With that discussion on the table, any question about whether IFRS was going to happen seemed moot. Summing up the first panel, Morgan Stanley’s Ken Pott called IFRS “a terrific idea that can’t come fast enough,” and Brooklyn Law School professor and former SEC Commissioner Roberta Karmel said it “can’t come soon enough.” In fact, she advised the commission not to wait until it has solved every little question, but rather to “take the plunge.”
In the end, Citigroup Global Markets’ Managing Director J. Richard Blackett noted that allowing foreign issuers filing in IFRS to come into U.S. markets will “at the margin and perhaps theoretically” raise the cost of capital for U.S. issuers—but “certainly U.S. companies having the option to adopt IFRS will help.”
The SEC announced in April it is planning to publish a concept release about providing U.S. issuers the alternative to use IFRS. Comments would be due this fall.
Cheryl Rosen is a freelance writer. Her e-mail is firstname.lastname@example.org.
WHY IT MATTERS NOW
At a recent roundtable, SEC Chairman Christopher Cox suggested that not all differences between U.S. GAAP need be reconciled for the SEC to accept IFRS-based primary financial statements (see companion article “SEC, Users Voice Support for IFRS”).

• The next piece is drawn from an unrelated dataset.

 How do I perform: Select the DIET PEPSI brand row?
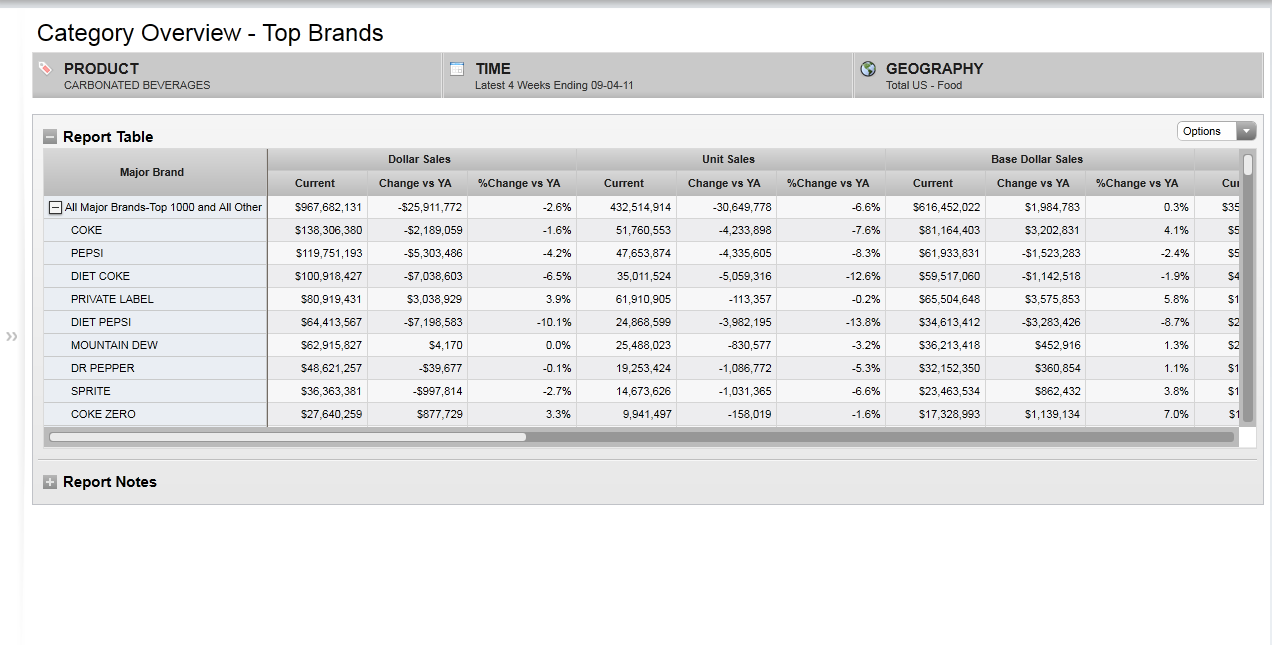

Being cognizant of the differences will enable American CPAs not only to prepare and evaluate reported financial results under IFRS, but also to advise their clients (or companies) of the potential effects of these differences on such important items as compensation schemes, financing and commercial agreements, and business combinations. An officer whose compensation is tied to results reported under IFRS will greatly appreciate that advice.
Most recognize that globalization is proceeding at a faster pace than ever. CPAs in public practice and in business and industry are witnessing this daily. Increasingly, businesses see a significant portion of their future growth in the international arena and are looking for CPAs who can help enhance that growth. As a result, IFRS is unquestionably and inexorably in the future of American CPAs, and the future is now.